Следовательно, предмет существует в двойной форме: в форме вещи и в форме слова. Предмет есть всегда исторически, культурно детерминированная связка между словом и вещью, вещью и словом. Почему я это повторяю дважды? Потому что есть две связи: связь замещения — от объекта к слову, и связь отнесения — от слова к объекту.

Что же происходит с процессами мыследеятельности? Они всегда идут в двух параллельных плоскостях. В одной плоскости мы как бы изменяем материал самих вещей, а в другой плоскости, параллельно, мы работаем со словами или со знаками. И между тем и другим все время идет увязывание работы с вещами и работы со словами. Между словами и вещами существует пространство смыслов — развер­тываются смыслы, которые мы раскрываем за счет процессов понимания. Об этом я буду специально рассказывать.

Процесс мыследействия представляет собой несколько параллельных процессов. Можно сказать иначе: процесс мыследействия развертывается как несколько связанных между собой многоплоскостных процессов. Это всегда своего рода «этажерка». Причем задачи отличаются по своей сложности, по количеству языков, которые задействованы. И люди, с одной стороны, все время стремятся минимизировать число «надстроечных» плоскостей, с другой же стороны, число их постоянно растет, потому что возможности решения задач задаются новыми языками, включаемыми в этот процесс.

Скажем, алгебра отличается от геометрии тем, что в геометрии четыре языка, один над другим (поля, язык геометрических фигур или чертежей, которым мы замещаем поля, язык алгебраических обозначений, типа «отрезок AB», затем язык логических соотношений, выражаемых аксиомами или правилами, язык пропорций, без которого геометрия вообще была бы немыслима; в «Началах» Евклида книги жестко членятся: есть книга, посвященная работе с фигурами, чертежами, а другая книга — теория пропорций, то, что потом вылилось в язык теоретической арифметики), а в алгебре всего один язык, поэтому алгебра проще.

Отношения замещения и отнесения не формализуемы, это всегда делается «по интуиции». А работа в одном языке, в одной плоскости всегда формализуется, подчиняется определенным правилам. Если вы выучили правила преобразования алгебраических соотношений или правила дифференцирования и интегрирования, дальше работа идет формально. А что значит решать геометрическую задачу? Надо же понять, в каком чертежном виде представить исходно данную задачу, и на это формальных правил нет и быть не может. Поэтому здесь всегда нужен опыт работы.

▶ Задачи:
(a) Почему, согласно тексту о мыследеятельности, для решения геометрической задачи всегда нужен опыт работы? Ответьте в одном–трёх предложениях.
(b) Назовите все правила, которые, по тексту о мыследеятельности, достаточно выучить, чтобы дальше работа шла формально.
(c) Перепишите из текста о мыследеятельности без изменений отрывок, начиная со слов "Отношения замещения и" и заканчивая словами "нужен опыт работы." включительно.
Записи, приведённые далее, для работы не понадобятся.

▶ Извлечённые данные:
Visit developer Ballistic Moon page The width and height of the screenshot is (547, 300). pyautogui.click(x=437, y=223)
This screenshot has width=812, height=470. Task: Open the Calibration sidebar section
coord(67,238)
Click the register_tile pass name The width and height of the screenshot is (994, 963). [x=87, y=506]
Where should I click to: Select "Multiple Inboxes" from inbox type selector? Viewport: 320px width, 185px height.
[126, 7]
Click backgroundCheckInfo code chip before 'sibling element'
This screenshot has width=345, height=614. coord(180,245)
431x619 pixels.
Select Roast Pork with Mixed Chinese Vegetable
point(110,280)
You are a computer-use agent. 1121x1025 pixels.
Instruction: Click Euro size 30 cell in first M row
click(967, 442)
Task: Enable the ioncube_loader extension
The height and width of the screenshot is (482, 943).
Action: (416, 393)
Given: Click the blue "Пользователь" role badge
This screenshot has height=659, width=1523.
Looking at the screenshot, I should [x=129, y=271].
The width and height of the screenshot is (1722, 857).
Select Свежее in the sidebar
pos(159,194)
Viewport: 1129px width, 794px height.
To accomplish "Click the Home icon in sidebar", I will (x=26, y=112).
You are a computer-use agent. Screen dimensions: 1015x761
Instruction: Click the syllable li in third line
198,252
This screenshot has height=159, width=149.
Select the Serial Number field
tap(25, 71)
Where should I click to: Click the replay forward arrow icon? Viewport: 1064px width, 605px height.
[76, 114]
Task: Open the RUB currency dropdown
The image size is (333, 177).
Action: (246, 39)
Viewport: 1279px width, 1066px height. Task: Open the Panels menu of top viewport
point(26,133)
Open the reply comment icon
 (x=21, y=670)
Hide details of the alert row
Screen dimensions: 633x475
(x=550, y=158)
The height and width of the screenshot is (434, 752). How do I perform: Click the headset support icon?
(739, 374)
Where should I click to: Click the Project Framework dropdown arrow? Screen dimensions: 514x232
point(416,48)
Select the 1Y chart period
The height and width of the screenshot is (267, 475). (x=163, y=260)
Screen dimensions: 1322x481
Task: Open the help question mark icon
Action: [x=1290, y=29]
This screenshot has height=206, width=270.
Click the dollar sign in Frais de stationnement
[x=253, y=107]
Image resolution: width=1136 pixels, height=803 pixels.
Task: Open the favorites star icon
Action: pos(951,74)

▶ Итоговые ответы:
(a) Решая геометрическую задачу, надо понять, в каком чертёжном виде представить исходно данную задачу. Формальных правил для этого нет и быть не может.

(b) Правила преобразования алгебраических соотношений, правила дифференцирования и правила интегрирования.

(c)
Отношения замещения и отнесения не формализуемы, это всегда делается «по интуиции». А работа в одном языке, в одной плоскости всегда формализуется, подчиняется определенным правилам. Если вы выучили правила преобразования алгебраических соотношений или правила дифференцирования и интегрирования, дальше работа идет формально. А что значит решать геометрическую задачу? Надо же понять, в каком чертежном виде представить исходно данную задачу, и на это формальных правил нет и быть не может. Поэтому здесь всегда нужен опыт работы.